Count the lines in the data below that contain the string "Area". Reply with the number only.

··· Task input

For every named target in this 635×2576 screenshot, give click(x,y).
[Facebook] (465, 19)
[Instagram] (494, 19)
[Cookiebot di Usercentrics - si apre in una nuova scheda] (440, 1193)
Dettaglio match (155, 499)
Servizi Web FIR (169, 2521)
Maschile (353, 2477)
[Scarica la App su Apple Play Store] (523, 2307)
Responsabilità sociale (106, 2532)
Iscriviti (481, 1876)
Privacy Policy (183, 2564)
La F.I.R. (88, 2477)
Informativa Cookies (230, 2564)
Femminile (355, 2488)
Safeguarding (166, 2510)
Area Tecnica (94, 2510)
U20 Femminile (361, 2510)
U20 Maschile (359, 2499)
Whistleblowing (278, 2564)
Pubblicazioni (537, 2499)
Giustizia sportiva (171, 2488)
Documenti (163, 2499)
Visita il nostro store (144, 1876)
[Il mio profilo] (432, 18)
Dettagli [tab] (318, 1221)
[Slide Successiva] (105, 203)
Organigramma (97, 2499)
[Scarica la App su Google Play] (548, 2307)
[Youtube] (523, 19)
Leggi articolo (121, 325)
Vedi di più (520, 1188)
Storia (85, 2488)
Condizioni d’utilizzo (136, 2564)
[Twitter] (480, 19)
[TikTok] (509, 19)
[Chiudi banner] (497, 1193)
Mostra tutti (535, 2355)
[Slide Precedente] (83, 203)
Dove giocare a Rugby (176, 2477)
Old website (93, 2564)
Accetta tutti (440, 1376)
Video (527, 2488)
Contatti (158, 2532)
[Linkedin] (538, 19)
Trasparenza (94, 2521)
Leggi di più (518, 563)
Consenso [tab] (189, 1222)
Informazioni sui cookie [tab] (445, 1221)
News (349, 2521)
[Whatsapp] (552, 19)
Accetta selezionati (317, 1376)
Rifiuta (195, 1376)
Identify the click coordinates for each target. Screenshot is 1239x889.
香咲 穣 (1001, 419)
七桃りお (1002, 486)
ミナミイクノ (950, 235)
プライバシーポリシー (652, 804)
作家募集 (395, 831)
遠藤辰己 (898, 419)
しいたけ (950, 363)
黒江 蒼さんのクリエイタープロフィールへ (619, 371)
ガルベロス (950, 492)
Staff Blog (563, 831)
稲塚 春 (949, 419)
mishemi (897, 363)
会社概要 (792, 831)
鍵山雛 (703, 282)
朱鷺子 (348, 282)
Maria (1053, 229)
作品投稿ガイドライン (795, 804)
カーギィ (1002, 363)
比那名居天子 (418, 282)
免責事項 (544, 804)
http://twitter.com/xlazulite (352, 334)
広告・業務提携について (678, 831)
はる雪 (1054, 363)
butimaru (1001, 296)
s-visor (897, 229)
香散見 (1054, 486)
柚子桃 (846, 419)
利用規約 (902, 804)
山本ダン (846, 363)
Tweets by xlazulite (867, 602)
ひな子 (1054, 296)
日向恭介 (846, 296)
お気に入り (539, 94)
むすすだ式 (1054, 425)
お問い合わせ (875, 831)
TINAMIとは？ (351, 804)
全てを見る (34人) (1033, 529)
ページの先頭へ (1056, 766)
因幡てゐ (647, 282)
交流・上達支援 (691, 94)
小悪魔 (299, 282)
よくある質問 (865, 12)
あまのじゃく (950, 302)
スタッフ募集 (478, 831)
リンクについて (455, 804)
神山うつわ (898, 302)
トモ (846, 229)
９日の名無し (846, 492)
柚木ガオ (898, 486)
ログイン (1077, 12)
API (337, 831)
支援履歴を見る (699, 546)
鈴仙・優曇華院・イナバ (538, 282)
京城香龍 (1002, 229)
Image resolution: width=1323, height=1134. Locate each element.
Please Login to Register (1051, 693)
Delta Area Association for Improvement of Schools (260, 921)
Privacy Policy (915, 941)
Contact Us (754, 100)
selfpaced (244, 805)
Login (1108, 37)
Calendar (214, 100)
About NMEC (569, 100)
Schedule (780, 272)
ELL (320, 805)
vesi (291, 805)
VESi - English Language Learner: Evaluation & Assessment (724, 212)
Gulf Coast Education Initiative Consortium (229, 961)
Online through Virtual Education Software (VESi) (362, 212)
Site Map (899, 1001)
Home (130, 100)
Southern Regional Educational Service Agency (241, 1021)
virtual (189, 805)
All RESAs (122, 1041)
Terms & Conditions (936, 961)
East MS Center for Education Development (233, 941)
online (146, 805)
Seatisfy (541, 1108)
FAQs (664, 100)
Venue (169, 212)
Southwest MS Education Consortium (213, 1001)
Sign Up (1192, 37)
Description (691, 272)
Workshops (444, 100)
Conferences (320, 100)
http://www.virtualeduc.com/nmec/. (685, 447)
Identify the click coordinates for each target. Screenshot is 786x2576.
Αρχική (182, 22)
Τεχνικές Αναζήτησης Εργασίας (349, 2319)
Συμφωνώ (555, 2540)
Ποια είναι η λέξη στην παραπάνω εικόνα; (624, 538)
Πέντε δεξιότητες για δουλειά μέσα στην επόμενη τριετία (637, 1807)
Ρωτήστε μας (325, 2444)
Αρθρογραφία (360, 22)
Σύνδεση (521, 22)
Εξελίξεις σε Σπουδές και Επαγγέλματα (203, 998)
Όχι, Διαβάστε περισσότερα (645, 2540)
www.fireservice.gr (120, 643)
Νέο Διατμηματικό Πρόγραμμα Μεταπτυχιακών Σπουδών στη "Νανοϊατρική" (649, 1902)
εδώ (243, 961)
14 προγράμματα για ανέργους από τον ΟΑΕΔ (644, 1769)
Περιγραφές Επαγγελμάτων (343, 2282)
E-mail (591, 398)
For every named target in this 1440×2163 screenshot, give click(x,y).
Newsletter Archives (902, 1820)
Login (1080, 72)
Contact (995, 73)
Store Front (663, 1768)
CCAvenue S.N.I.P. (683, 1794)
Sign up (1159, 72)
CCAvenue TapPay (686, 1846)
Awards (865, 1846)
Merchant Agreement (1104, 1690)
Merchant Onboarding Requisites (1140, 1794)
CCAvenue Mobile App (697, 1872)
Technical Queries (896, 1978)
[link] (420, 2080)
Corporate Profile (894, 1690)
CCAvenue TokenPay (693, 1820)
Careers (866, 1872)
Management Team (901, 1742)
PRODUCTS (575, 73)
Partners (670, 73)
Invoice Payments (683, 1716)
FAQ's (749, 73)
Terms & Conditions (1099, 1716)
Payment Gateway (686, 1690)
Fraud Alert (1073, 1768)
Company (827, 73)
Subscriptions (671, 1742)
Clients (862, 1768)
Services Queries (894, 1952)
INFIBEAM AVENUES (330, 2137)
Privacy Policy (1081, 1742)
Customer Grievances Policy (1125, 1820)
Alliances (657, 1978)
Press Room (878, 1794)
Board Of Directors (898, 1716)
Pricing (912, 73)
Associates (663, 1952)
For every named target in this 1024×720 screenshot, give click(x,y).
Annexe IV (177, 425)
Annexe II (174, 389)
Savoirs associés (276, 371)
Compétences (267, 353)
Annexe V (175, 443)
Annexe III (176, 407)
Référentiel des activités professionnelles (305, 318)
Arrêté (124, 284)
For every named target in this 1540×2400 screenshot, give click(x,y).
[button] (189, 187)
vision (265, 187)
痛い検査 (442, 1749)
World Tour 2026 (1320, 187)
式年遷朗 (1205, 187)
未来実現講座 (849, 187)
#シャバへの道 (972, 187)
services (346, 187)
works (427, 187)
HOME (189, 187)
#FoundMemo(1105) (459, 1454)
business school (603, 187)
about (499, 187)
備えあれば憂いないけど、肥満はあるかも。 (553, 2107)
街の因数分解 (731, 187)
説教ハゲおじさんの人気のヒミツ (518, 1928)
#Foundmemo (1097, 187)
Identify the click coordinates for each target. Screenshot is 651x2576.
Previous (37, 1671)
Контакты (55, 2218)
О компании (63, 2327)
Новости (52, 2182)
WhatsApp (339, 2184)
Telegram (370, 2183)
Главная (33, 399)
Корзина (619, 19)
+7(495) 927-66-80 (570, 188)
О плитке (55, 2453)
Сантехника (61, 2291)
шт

······

» The reply
2